Any release of a GNU/Linux distribution marks a milestone in a continuous cycle of software development. However, Fedora 10 promises to be a larger milestone than most, both for its development community and users, according to Paul W. Frields, the Fedora leader and chair.
On the one hand, its release on November 25 is being accomplished despite a major security problem and the need to deal with a rapidly growing community – and reputation – in the free and open source software (FOSS) ecosystem. On the other hand, in many ways the release could be seen as an infrastructure release, with many of the changes being either improvements of existing features, or the first stage in the ongoing development of new features.
The release has been delayed three to four weeks thanks to a major security breach in the Fedora and Red Hat repositories that was discovered in mid-August and not fixed until September 10th.

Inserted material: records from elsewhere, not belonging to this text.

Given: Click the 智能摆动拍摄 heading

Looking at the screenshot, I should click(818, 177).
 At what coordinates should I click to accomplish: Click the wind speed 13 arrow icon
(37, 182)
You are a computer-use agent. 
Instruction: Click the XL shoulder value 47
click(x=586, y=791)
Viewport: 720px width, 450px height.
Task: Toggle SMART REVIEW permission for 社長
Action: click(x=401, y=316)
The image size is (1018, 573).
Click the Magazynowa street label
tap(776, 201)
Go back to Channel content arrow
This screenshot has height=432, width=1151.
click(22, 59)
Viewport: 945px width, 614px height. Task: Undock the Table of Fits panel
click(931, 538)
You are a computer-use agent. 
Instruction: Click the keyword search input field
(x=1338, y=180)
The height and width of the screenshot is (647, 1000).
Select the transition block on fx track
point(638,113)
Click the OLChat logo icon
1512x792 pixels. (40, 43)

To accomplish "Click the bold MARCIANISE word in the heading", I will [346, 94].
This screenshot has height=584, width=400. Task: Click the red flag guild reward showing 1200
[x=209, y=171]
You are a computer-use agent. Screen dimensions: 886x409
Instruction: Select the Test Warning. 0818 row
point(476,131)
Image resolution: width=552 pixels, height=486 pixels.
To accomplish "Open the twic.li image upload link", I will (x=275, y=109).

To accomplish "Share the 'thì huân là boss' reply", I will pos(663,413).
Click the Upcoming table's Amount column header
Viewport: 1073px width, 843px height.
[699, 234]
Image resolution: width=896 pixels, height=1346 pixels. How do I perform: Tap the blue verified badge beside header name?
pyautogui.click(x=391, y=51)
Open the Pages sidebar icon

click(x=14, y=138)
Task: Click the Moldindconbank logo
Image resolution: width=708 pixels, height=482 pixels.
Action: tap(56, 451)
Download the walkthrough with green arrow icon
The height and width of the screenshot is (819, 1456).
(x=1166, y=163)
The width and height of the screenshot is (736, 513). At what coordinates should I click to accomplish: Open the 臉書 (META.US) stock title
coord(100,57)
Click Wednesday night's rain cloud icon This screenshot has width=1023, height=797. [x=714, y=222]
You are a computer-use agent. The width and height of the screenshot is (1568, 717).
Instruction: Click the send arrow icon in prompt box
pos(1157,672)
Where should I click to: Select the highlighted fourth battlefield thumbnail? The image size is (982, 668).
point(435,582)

This is not a major slip, Frields points out, considering that earlier releases have been delayed one or two weeks for mere bug-fixing, but the effort to avoid even further slippage was intense. Following best practices for security and taking no chances, the Fedora infrastructure team spent a hectic few weeks rebuilding the distro's repository system from the ground up, also taking the opportunity to add a few improvements at the same time.
As the result of the security crisis, Fedora now plans to issue new encrypted authentication keys for all its repositories with each release as a general precaution. A less stressful but still demanding background issue is the rapid growth of the community.